Un épicier compatissant nous avait donné une lettre de présentation pour un sien parent, hôte habituel de tous les touristes de passage à Morosaglia. À minuit et demi nous étions encore sur la route, cette lettre à la main, ne sachant comment la faire tenir au destinataire, dont la maison hermétiquement close nous opposait le bloc invulnérable de son cube.

Heureusement que le clair de lune était magnifique, cette nuit-là ! Mais quelle faim, Seigneur, et quelle fatigue !

Après diverses tentatives infructueuses à divers marteaux de portes, nous allions nous résigner à dormir dans nos voitures mêmes, lorsque l’idée vint à l’un de nous de rendre visite à la gendarmerie et de nous faire délivrer par elle ce brevet d’honnêtes gens qu’on refusait de nous reconnaître, à cause de l’heure avancée.

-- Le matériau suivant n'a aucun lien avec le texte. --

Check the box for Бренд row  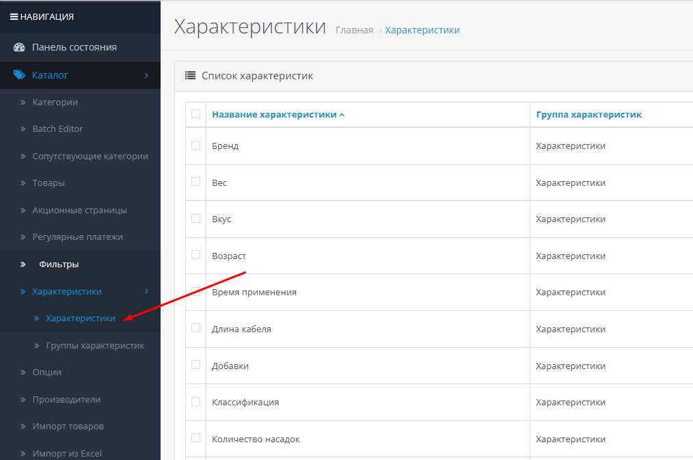196,146
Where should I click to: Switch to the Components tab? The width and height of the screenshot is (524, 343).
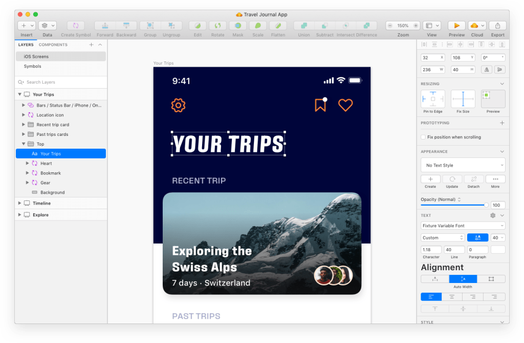pyautogui.click(x=53, y=45)
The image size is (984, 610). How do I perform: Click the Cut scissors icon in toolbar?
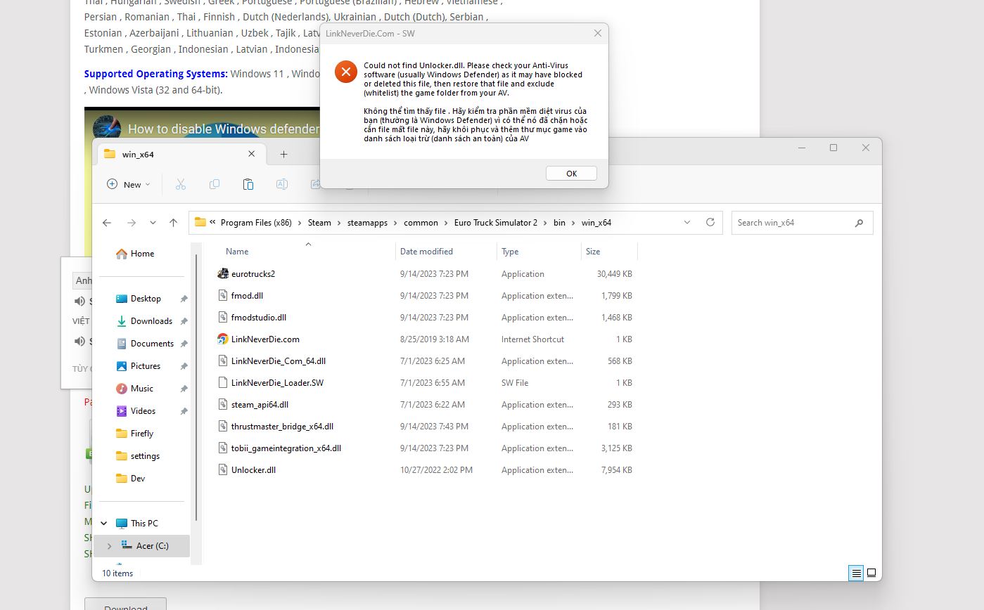(x=181, y=184)
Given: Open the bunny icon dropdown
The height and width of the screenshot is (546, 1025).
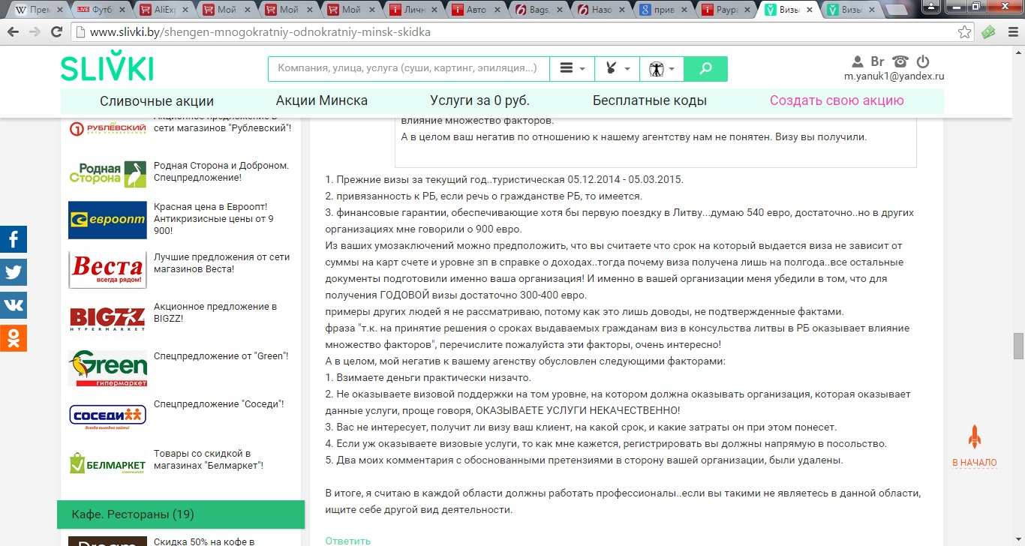Looking at the screenshot, I should click(617, 69).
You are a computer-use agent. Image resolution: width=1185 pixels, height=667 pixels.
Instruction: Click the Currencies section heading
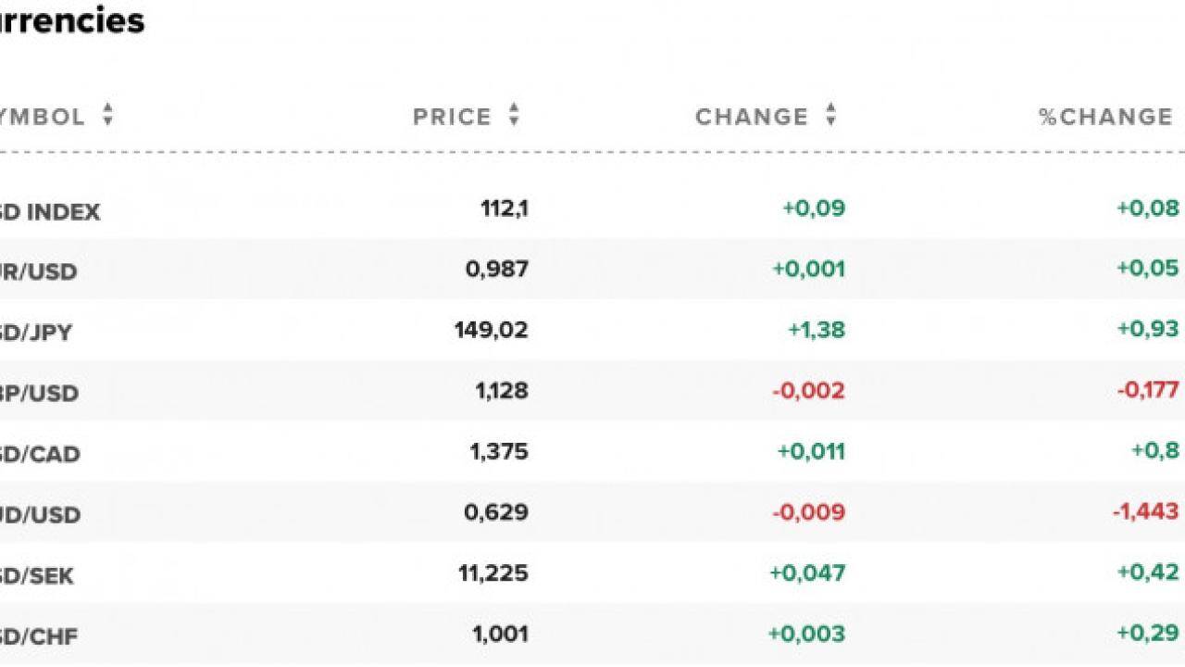[70, 20]
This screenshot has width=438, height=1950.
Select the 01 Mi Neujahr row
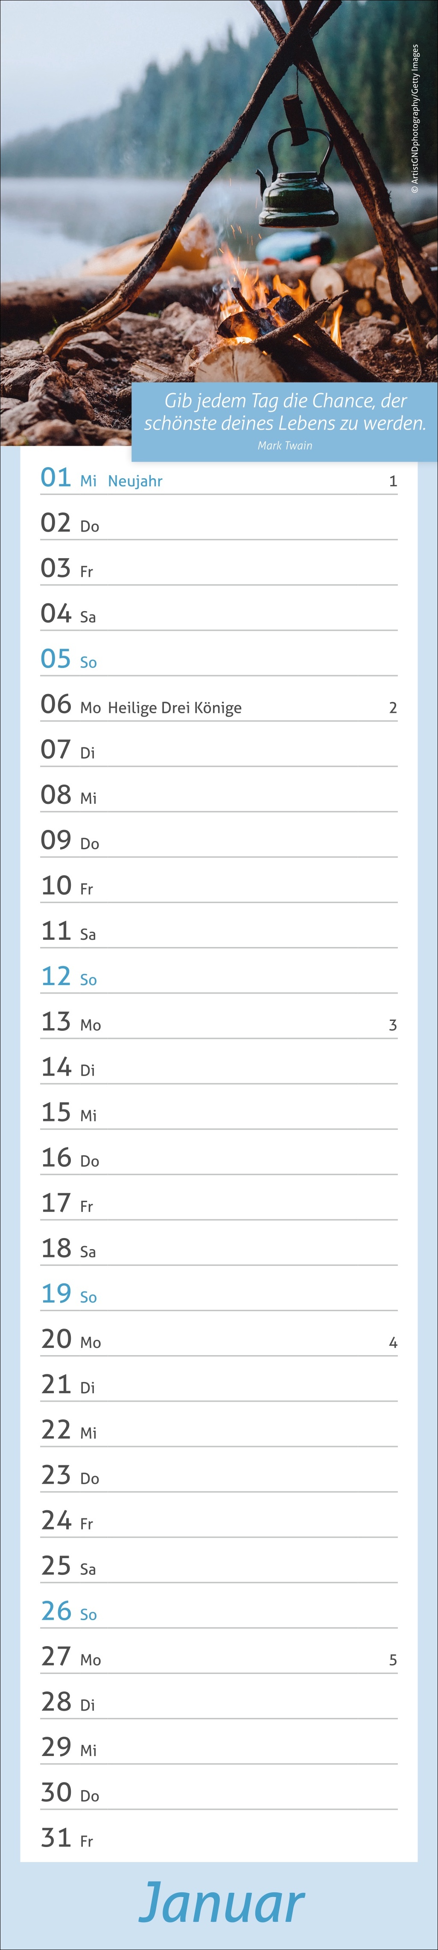point(219,478)
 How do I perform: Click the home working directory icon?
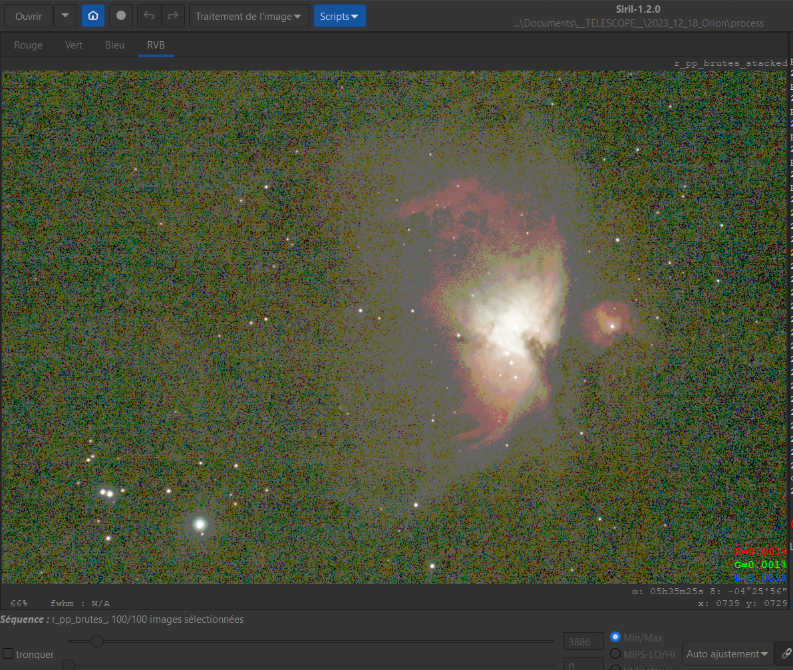(93, 16)
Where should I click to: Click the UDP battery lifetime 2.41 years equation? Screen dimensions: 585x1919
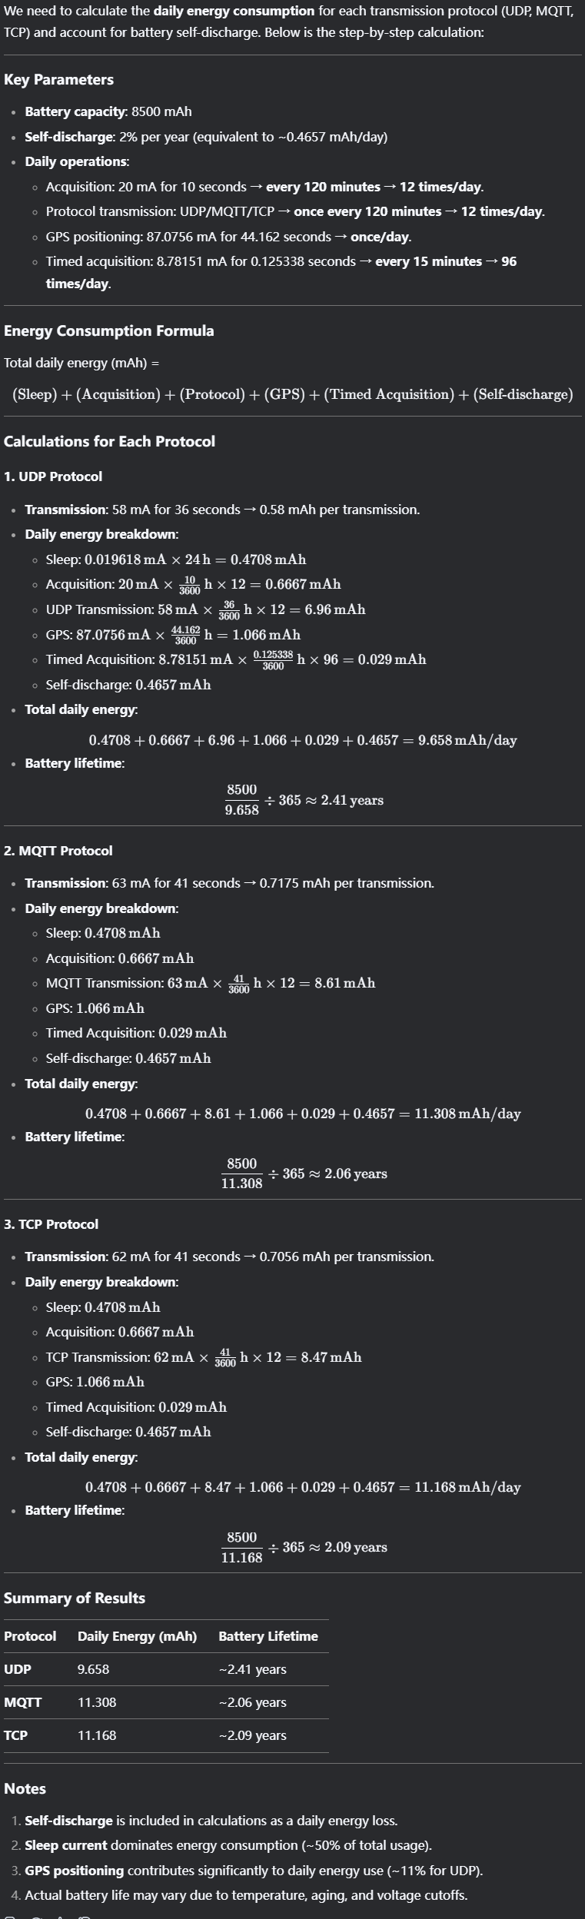[304, 800]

La gendarmerie n’était pas chez elle. Nous la découvrîmes dans un gracieux cabaret, où nous lui offrîmes un petit verre. Je dois proclamer qu’elle le refusa, et qu’après inspection minutieuse de nos personnes innocentes et de nos allures éreintées, elle se chargea de nous introduire chez notre hôte.

Nous la suivîmes en la bénissant. Parvenus devant le cube rébarbatif, elle siffla d’une certaine manière, appela par trois fois l’hôte par son petit nom, et la porte béa, enfin.